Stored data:
"""
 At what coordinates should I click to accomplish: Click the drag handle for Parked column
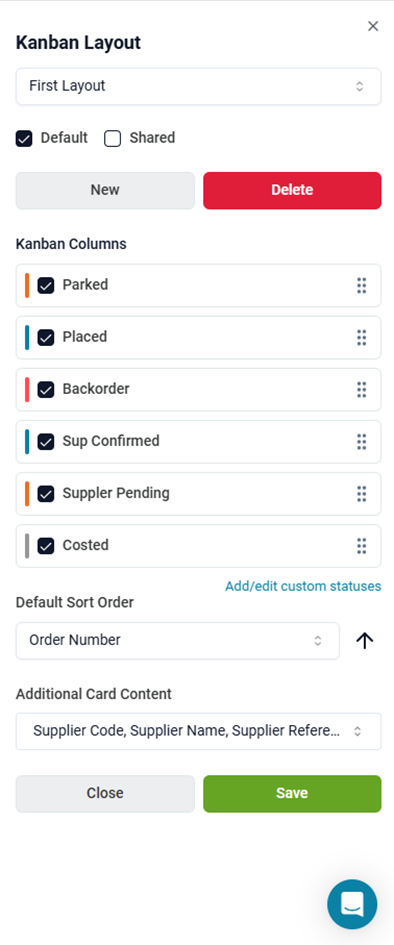(361, 285)
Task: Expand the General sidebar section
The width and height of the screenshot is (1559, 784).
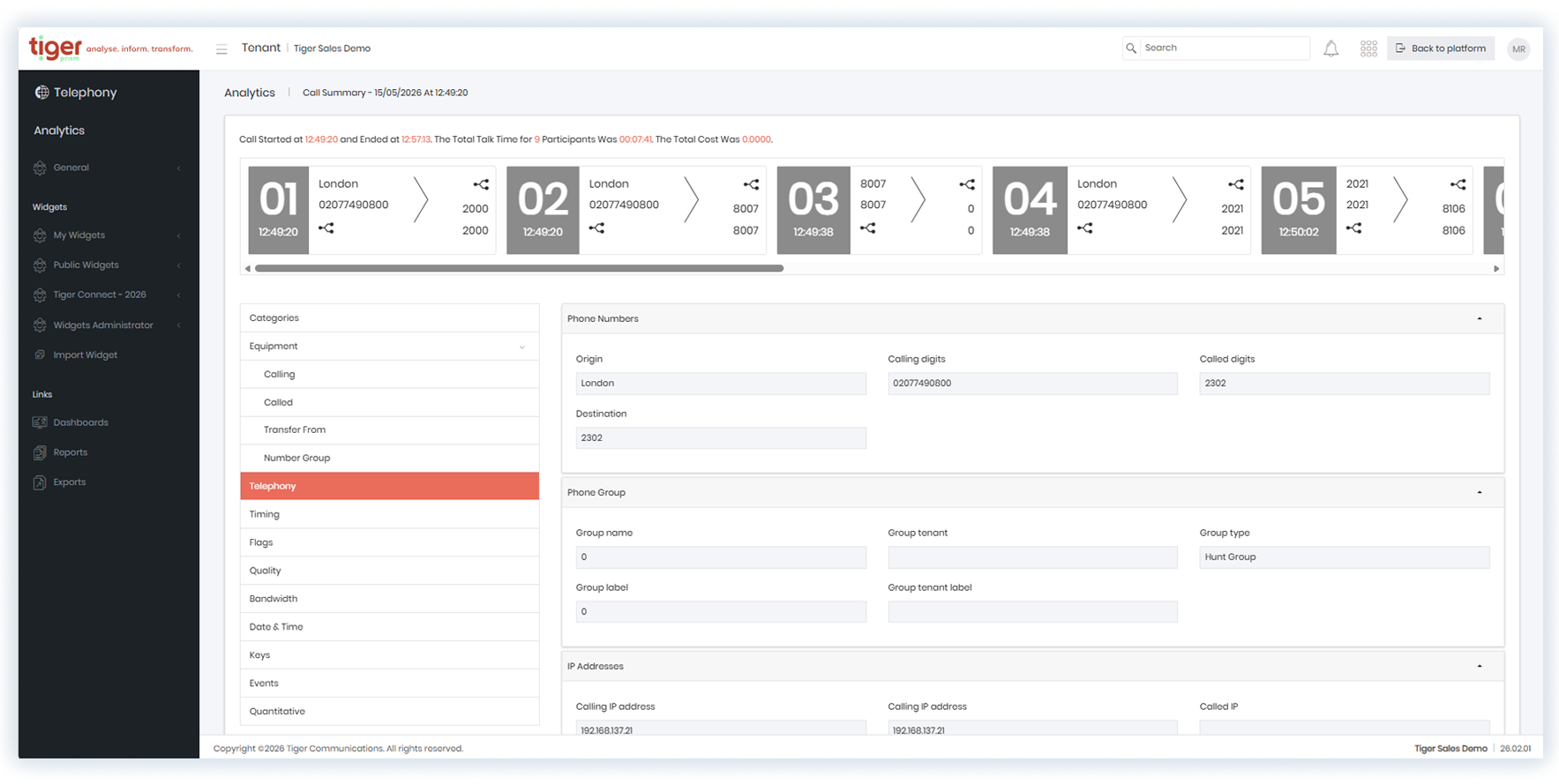Action: [x=108, y=168]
"""
No pictures belong in the copy. Repeat the entries exactly.

 At what coordinates should I click to accomplish: Click the drag handle for Parked column
(361, 285)
Task: Expand the General sidebar section
The width and height of the screenshot is (1559, 784).
Action: [x=108, y=168]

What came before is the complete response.